Notre pays se trouve face à une deuxième vague d'infections Covid-19, écrit le directeur de la Santé dans une lettre-circulaire adressée mercredi aux médecins.

"Le sentiment de sécurité retrouvée conduit malheureusement de nombreuses personnes à ne plus respecter les consignes de distanciation physique et les gestes barrières," constate le Docteur Jean-Claude Schmit dans le préambule de la circulaire.

L'évolution actuelle des infections n'est pas exponentielle comme début mars, mais plutôt linéaire. Les prochains jours vont indiquer si les mesures actuelles suffisent ou si des restrictions plus sévères sont nécessaires.

Record européen des nouvelles infections

Le Luxembourg est à présent le pays européen qui compte le plus de nouvelles infections par jour et par unité de population. Cela tient notamment à trois facteurs. Le Grand-Duché comptabilise les frontaliers testés positifs au Covid-19 dans ses statistiques et ceux-ci représentent environ 18% des diagnostics.

Par ailleurs, 12% des diagnostics proviennent du dépistage à grande échelle ("large scale testing"), qui a pour but de détecter les patients asymptomatiques, vecteurs du virus. Enfin, le Luxembourg offre un accès facile aux tests au moindre symptôme de coronavirus. Dans d'autres pays, les cas légers ne sont jamais testés.

Cela pénalise malheureusement le Grand-Duché dans les statistiques européennes comparatives et provoque des restrictions de voyage.

La deuxième vague est cependant bien réelle. Le nombre de cas symptomatiques constatés par les généralistes en consultation a augmenté et les hospitalisations sont en hausse - 47 personnes, selon le bilan du 14 juillet.
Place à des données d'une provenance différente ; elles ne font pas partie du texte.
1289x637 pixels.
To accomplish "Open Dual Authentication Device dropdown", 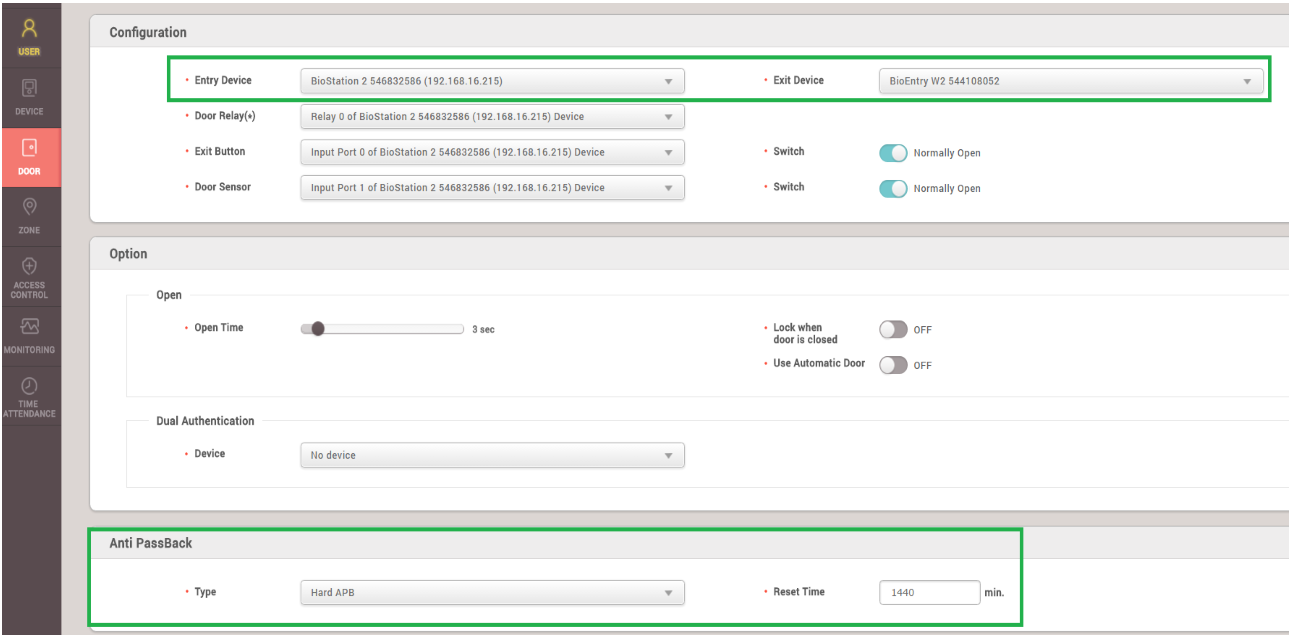I will point(492,455).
L'équipe en charge du Contact Tracing (le traçage de contacts) effectue un travail énorme. "Depuis la reprise du contact tracing en fin de confinement, nous avons mis 1.150 personnes infectées en isolement et 6.618 personnes à haut risque d’infection en quarantaine, interrompant autant de chaînes de contamination possibles," précise le Docteur Jean-Paul Schmit dans sa circulaire aux médecins. Il signale aussi qu'il y a des cas de non-respect de quarantaine ou d'isolement.

Moyenne d'âge des nouvelles infections: 35 ans

La nouvelle vague d'infections concerne plutôt de jeunes adultes, avec une moyenne d'âge de 35 ans. Lors de la première vague, la moyenne d'âge était de 46 ans, ce qui expliquerait aussi le faible nombre d'hospitalisations en ce moment.

Les contacts placés en quarantaine sont aussi des personnes plutôt jeunes, avec seulement 5% de plus de 60 ans. "Une personne âgée vient de mourir cependant des suites de son infection," est-il précisé dans la circulaire.

Les infections ont souvent lieu en "cluster", c'est-à-dire au moins trois cas dans un même lieu, sans la preuve d'une chaîne de transmission. Certains clusters concernent plusieurs dizaines de personnes: fêtes et soirées, colocations, foyers d'accueil, institutions de séjours, entreprises et écoles.

La cellule de crise interne à la Santé a été réactivée

Les médecins ont également constaté une forte augmentation de demandes de tests pour des personnes ne présentant pas de symptômes. Le Directeur de la Santé rappelle que les laboratoires ont beaucoup de travail et que les personnes vraiment malades ne peuvent pas être négligées, elles sont prioritaires.

Certains Etats réclament à présent un test négatif récent pour y voyager en évitant une quarantaine. Ces cas ne doivent pas passer par un médecin et leur coût ne doit pas être supporté par la Caisse nationale de Santé. Ceux qui veulent partir en vacances, doivent contacter un laboratoire et payer eux-mêmes le test.

Le Docteur Jean-Claude Schmit, ajoute encore que le ministère et la Direction de la Santé ont réactivé leur cellule de crise interne. Les différents acteurs du secteur seront prochainement contactés afin de discuter de l'organisation du système de soins pendant cette deuxième vague.